Just what happened to the Virginia University student, who’d gone to North Korea on a five-day tour and had come back 17 months later in a vegetative state? President Donald Trump and Warmbier’s grieving family have repeatedly stated that the 22-year-old, who was arrested in Pyongyang in January 2016 for removing a propaganda poster, was beaten and physically tortured by his captors.
But now, author and investigate journalist Doug Bock Clark disputes these claims, arguing that rather than being physically tortured, Warmbier may have attempted to kill himself. “Of the dozen of experts I spoke to, only a single one thought there was even a remote likelihood that he had been beaten,” Clark wrote in GQ magazine. Clark quotes medical experts suggesting the student may have fallen unconscious due to an allergy rather than because he was beaten. Further, he added, Trump has gone quiet on the matter.
Dr Ben Habib, a lecturer in international relations at Melbourne’s La Trobe University, says Clark’s theories are “quite plausible. Americans are very rarely tortured in North Korea. They’re of more value if they’re unharmed—they’re more of a ‘bargaining chip.’ ” He said usually when an American was detained, US authorities would later negotiate to release their citizen, which could result in some form of material gain for North Korea.
Warmbier had signed up to take a trip with 10 other tourists in late December 2015 with Chinese tour operator Young Pioneer Tours. The tourists had flown from China into the North Korean capital, Pyongyang, gone sightseeing, then celebrated New Year’s Eve surrounded by a crowd of local revellers in the city square. Back at their accommodation, Yanggakdo International Hotel, Warmbier went to remove a propaganda poster from the wall and was photographed doing this by cameras within the hotel. That seemingly trivial offence would have the direst of consequences. “Stealing that poster was such a stupid thing to do. He got himself way out of his depth,” says Dr Habib, who has stayed at the same hotel several times. “He should have known better. Anyone who goes to North Korea is briefed extensively about what to do and what not to do—the government there runs by different rules. It’s drummed into you, if you cross the line, expect ramifications.”

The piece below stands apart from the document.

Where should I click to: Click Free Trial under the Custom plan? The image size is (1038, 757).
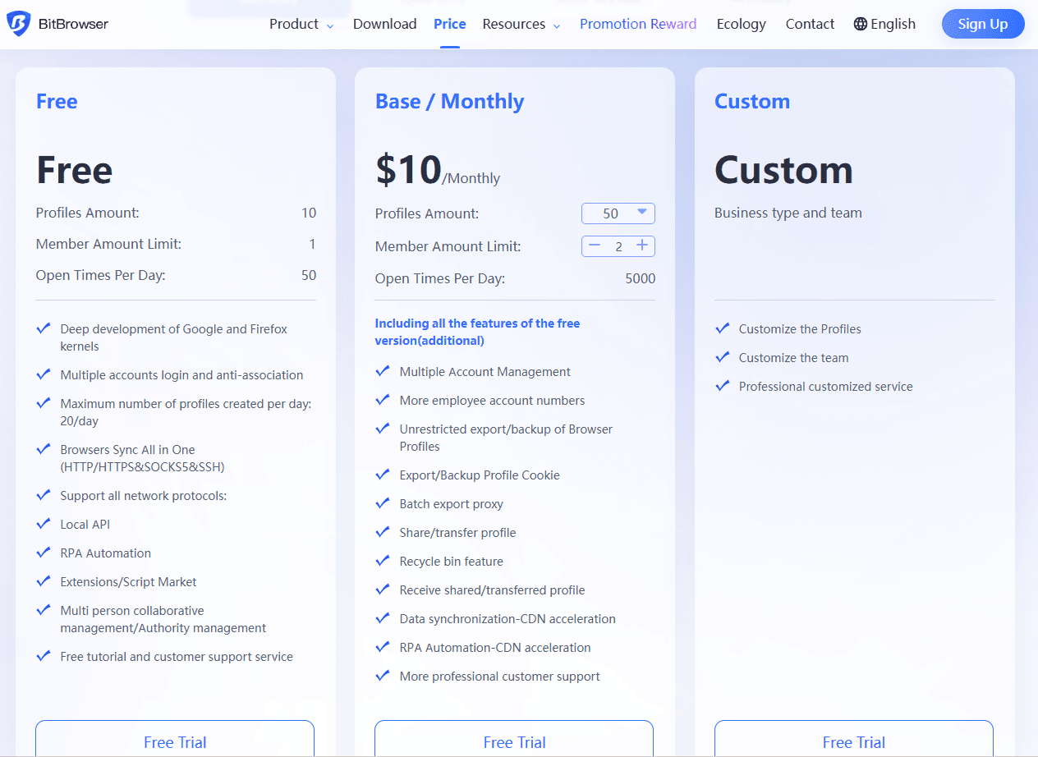click(x=854, y=741)
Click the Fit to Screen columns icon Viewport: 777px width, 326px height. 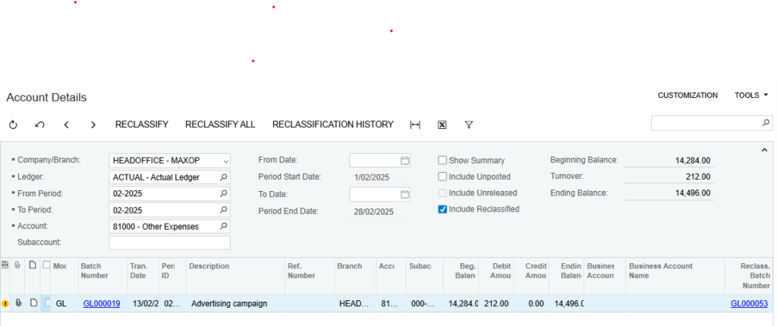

On Jan. 2 2016, Warmbier was the last of the group to check in at the airport for the flight home. After he handed over his passport, guards led him away. While his friends sat on the plane waiting, an official boarded to announce, “Otto is very sick and has been taken to the hospital.” Six weeks later, North Korea’s news service released footage of the student sobbing as he confessed he’d attempted to steal the poster. Two weeks later, distressing images of Warmbier being sentenced to 15 years imprisonment with hard labour were televised.

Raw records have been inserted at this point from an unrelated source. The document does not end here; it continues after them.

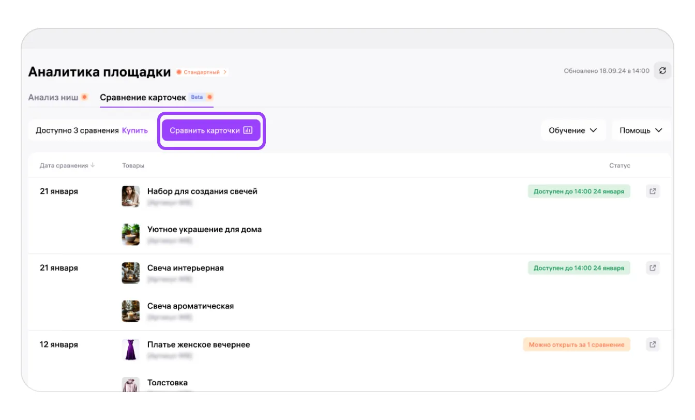Viewport: 695px width, 420px height.
Task: Click the refresh data icon
Action: [662, 71]
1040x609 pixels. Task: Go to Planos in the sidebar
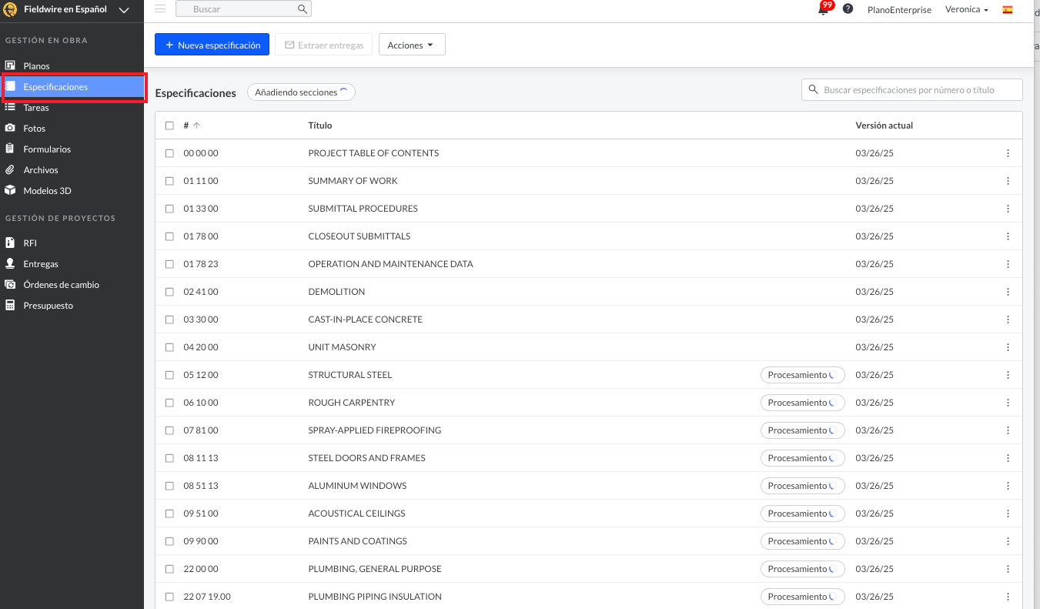tap(36, 66)
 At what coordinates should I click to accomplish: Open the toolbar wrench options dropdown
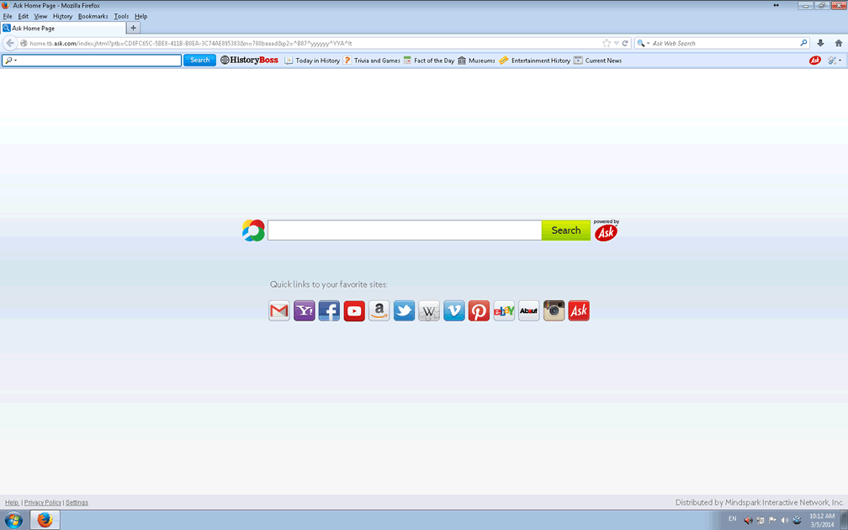coord(834,61)
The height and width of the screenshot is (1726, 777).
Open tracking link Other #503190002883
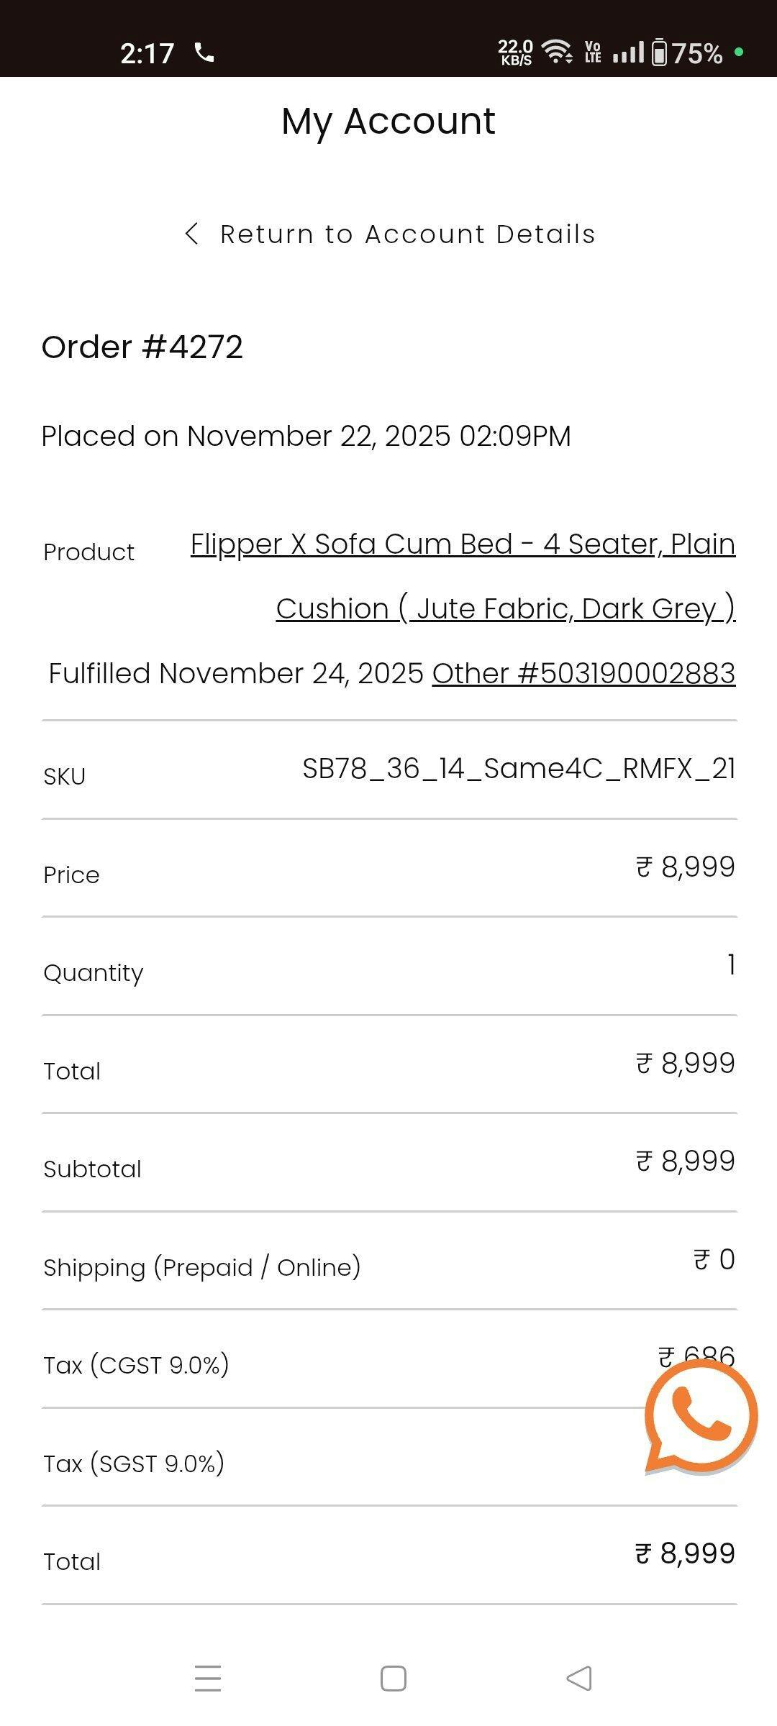[x=583, y=673]
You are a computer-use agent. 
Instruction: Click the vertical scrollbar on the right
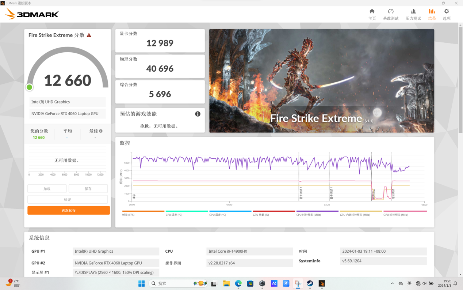click(x=460, y=80)
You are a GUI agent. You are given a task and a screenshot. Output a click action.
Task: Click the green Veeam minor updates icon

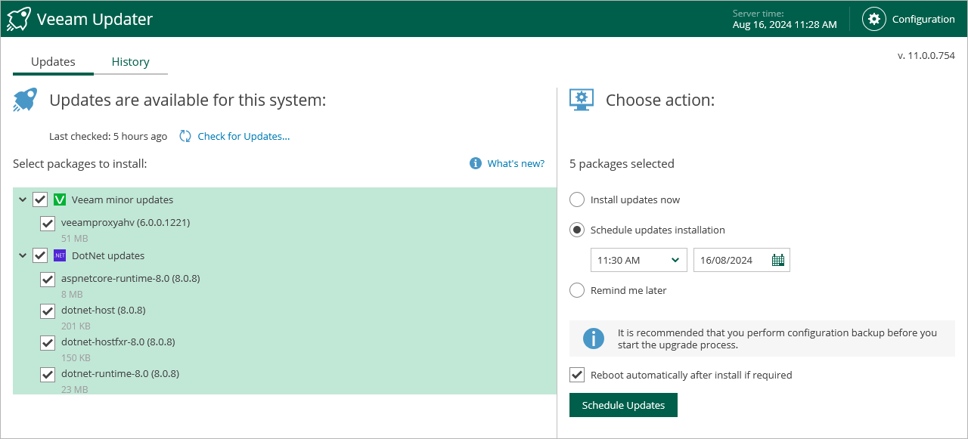click(x=60, y=199)
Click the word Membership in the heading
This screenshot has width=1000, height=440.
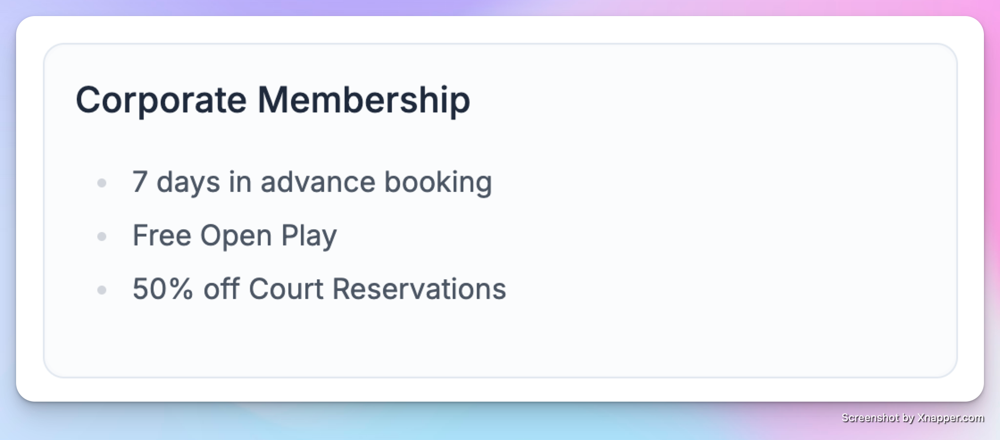pyautogui.click(x=364, y=100)
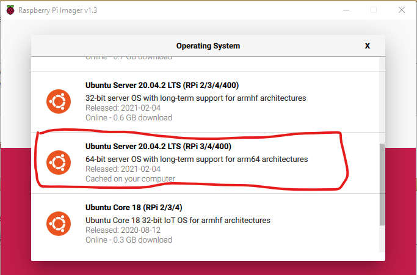Click "Online - 0.3 GB download" text
The height and width of the screenshot is (275, 417).
coord(129,240)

As US officials scrambled to get him released, America’s poor relations with North Korea made the task excruciatingly slow. Finally, on June 13, 2017, after extensive negotiations, he was flown home to his family, who quickly recognised their unconscious boy’s life was over. Warmbier died six days later after his parents made the decision to remove his life support.

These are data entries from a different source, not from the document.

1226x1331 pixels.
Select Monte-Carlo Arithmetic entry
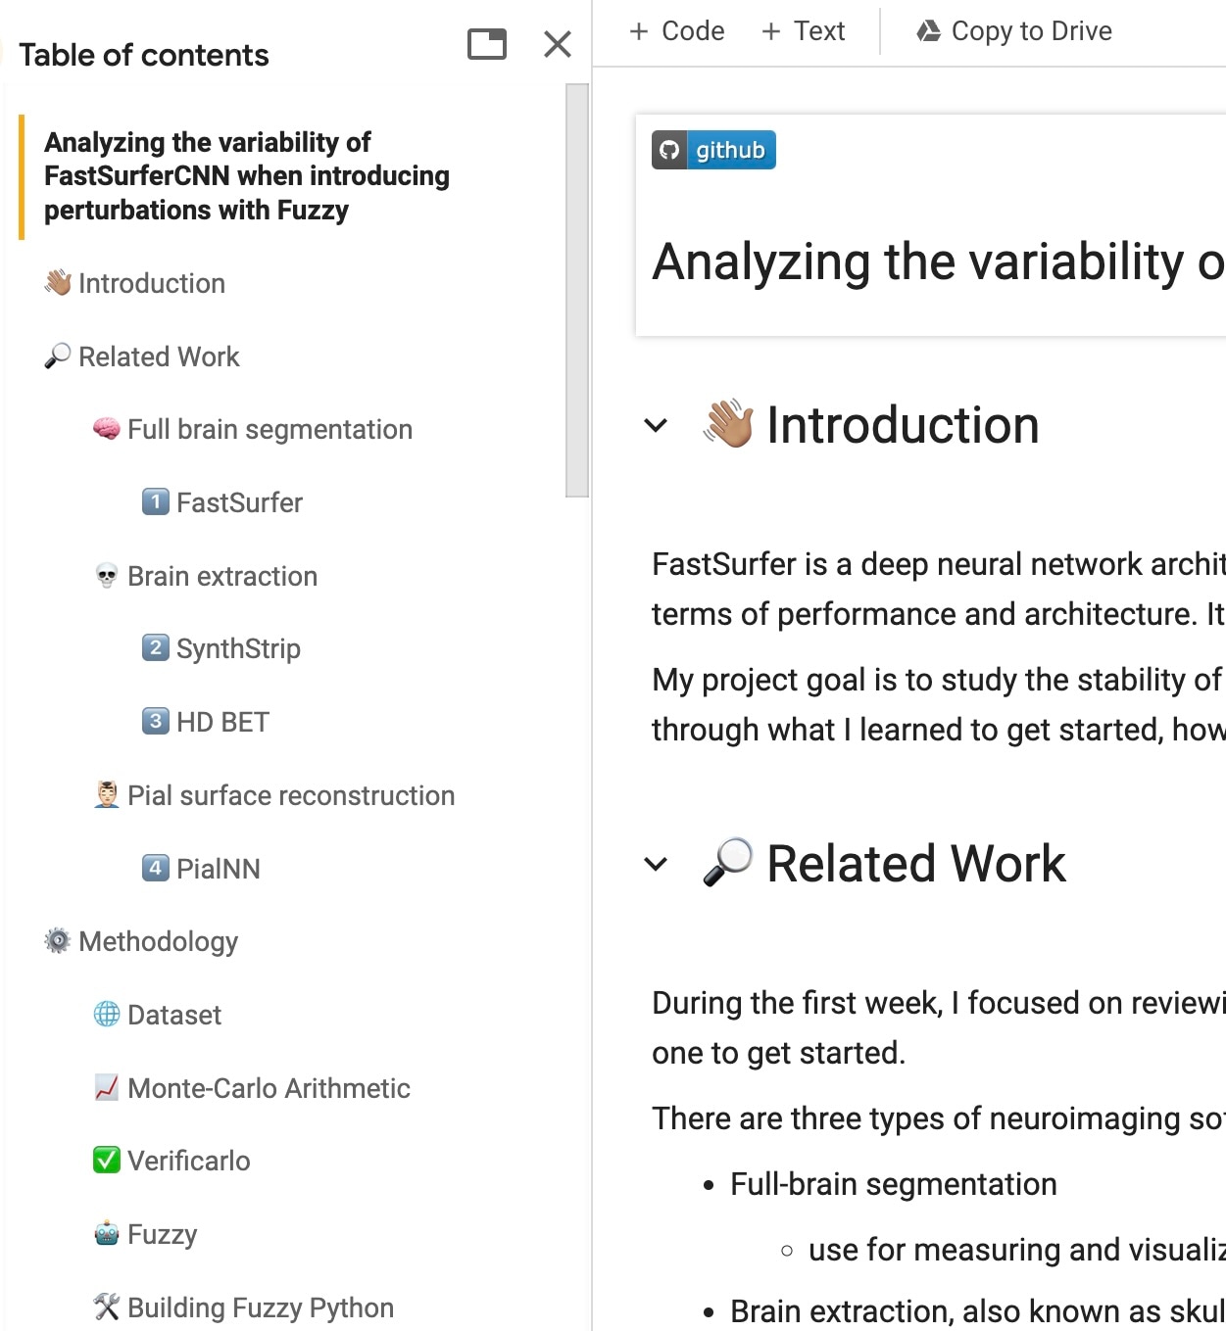tap(269, 1088)
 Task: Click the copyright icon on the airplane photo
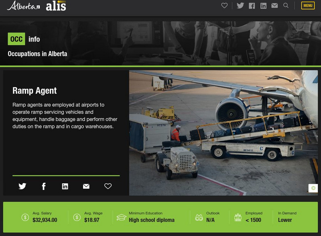click(x=313, y=189)
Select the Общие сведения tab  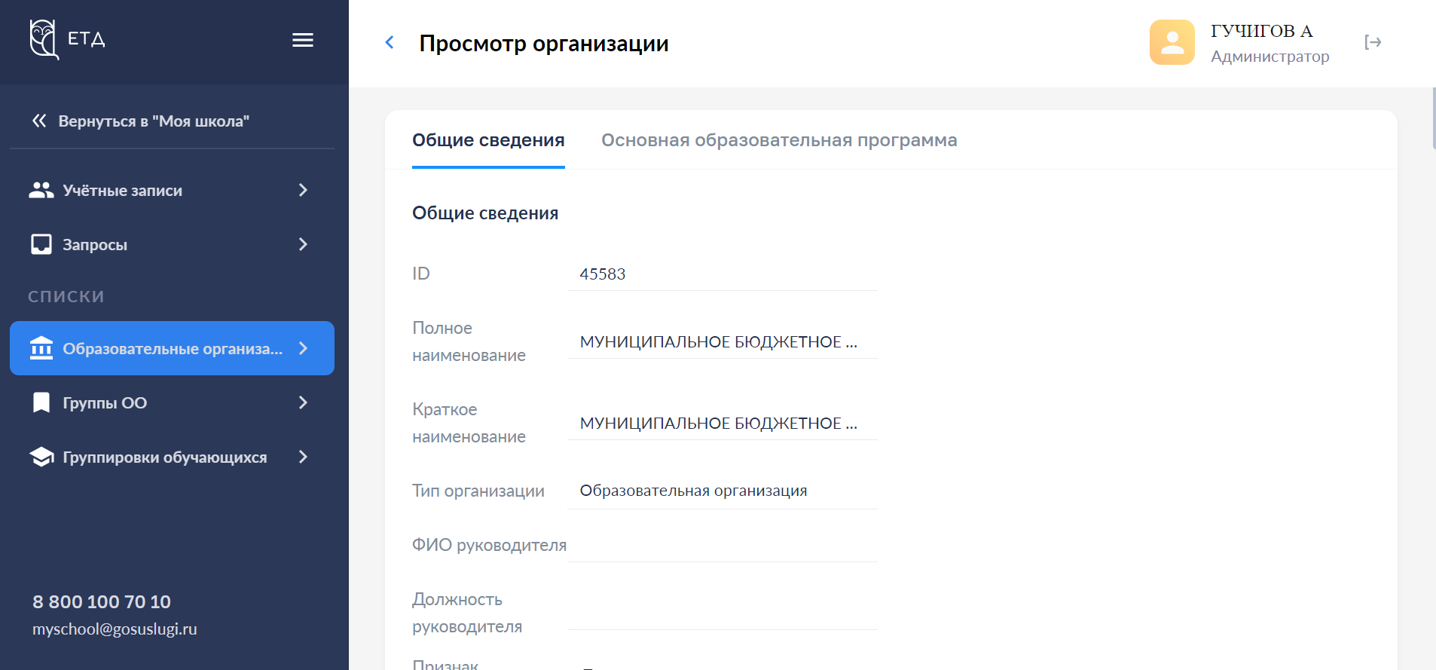488,140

It now appears that within a few weeks of his capture, Warmbier suffered extensive brain damage. North Korean officials have denied he was tortured and maintained his unconscious state was due to botulism, an infection associated with food poisoning. Warmbier’s grieving parents, Fred and Cindy, remain convinced their son was tortured. They claim that along with his catastrophic brain damage, he had a scar on his foot and his teeth appeared to have been wrenched. Says Clark in his article: “Even if North Korea didn’t beat Otto, that doesn’t mean he wasn’t tortured, as the mental suffering the regime inflicted on him constitutes torture under the UN definition.”
WHO approached Cindy Warmbier for comment, but did not hear back. In April this year, the couple filed a lawsuit against North Korea. In it, they state their son was “taken hostage, kept as a prisoner for political purposes, used as a pawn and singled out for exceptionally harsh and brutal treatment by Kim Jong-un.” Says Dr Habib, “Without eyewitness accounts, there’s never going to be a definitive answer as to what happened.” He says, however, that Australian tourists should feel safe travelling to North Korea. “I feel safer going there than I do walking through Melbourne’s Federation Square. Just stick to the rules.”